## AIM OF THE TASK
After finding the line with "The image size is (747, 560).", restate it and each remaining line of the material word for word, omitting every picture.

+++ DATASET RECORDS

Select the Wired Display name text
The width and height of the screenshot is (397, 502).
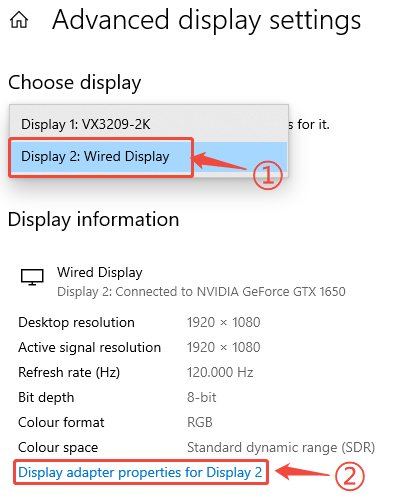(x=100, y=272)
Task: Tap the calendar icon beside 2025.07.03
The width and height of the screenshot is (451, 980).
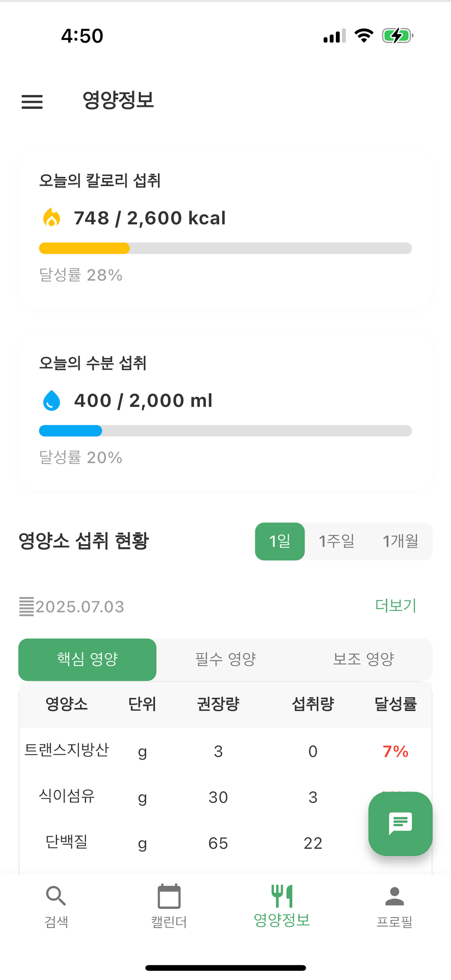Action: click(27, 606)
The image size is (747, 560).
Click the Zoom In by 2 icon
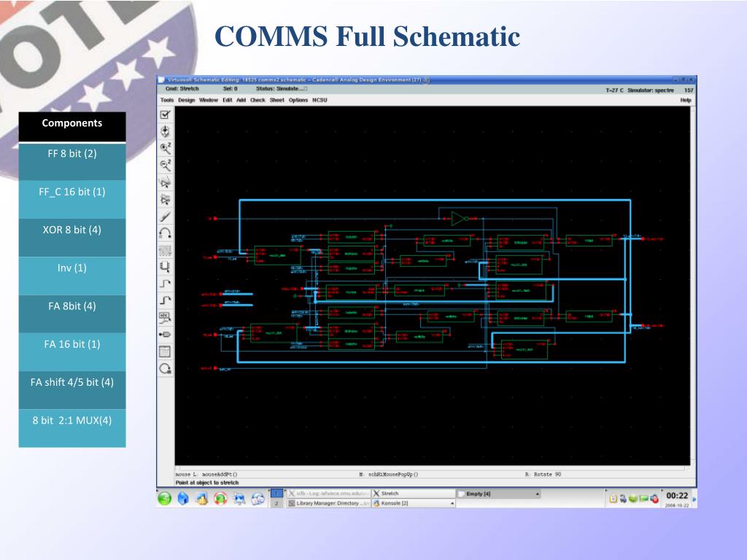(x=166, y=148)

++++++

## EXERCISE SOLUTION
The image size is (747, 560).
Click the Zoom In by 2 icon
(x=166, y=148)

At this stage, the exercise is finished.